# Records provided

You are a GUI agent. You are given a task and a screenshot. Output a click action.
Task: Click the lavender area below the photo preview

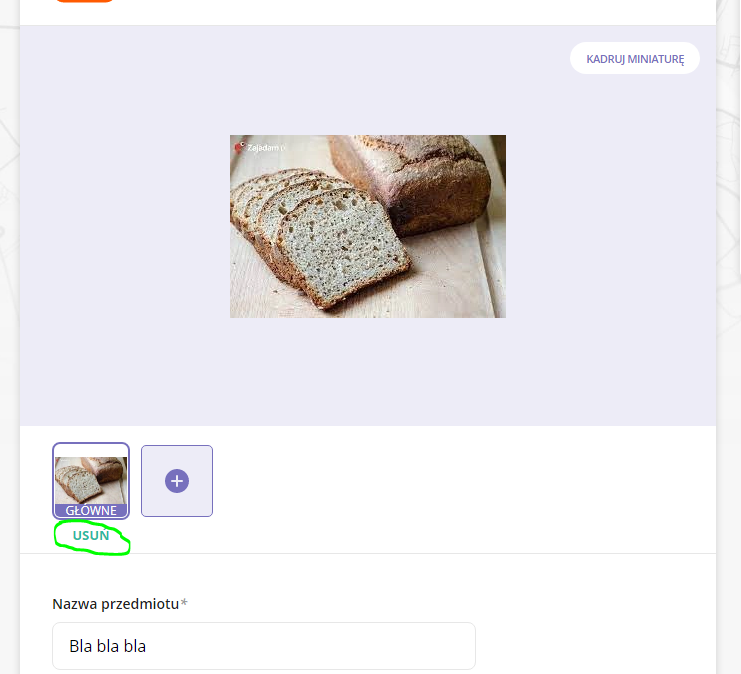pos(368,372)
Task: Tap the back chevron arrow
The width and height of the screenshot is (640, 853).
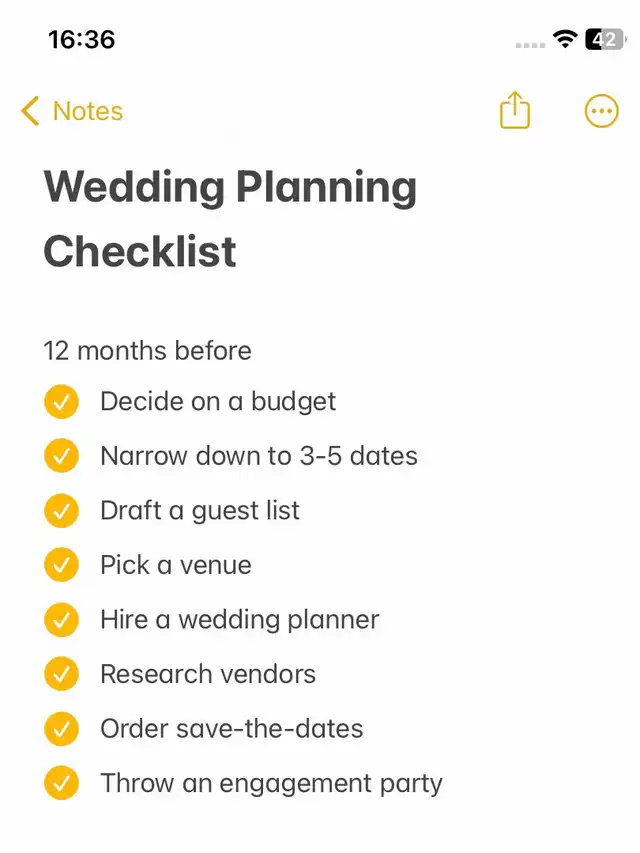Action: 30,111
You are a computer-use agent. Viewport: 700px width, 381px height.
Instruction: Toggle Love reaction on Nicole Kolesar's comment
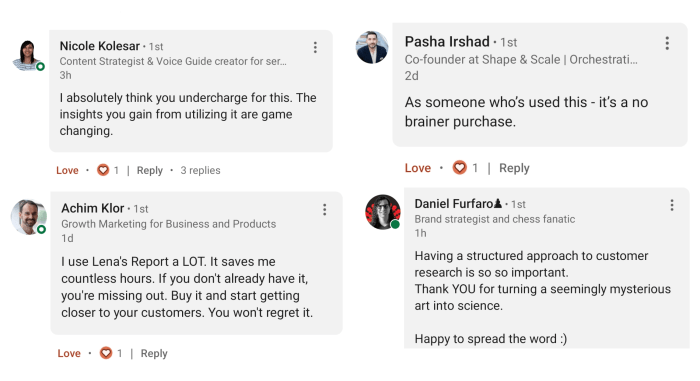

# Exercise instructions
Transcribe the listing verbatim, pictures excluded.

# Response
You are a GUI agent. You are given a task and a screenshot. Output a click action.
Task: Click the lavender area below the photo preview

pos(368,372)
Task: Tap the back chevron arrow
The width and height of the screenshot is (640, 853).
Action: 30,111
You are a computer-use agent. Viewport: 700px width, 381px height.
Instruction: Toggle Love reaction on Nicole Kolesar's comment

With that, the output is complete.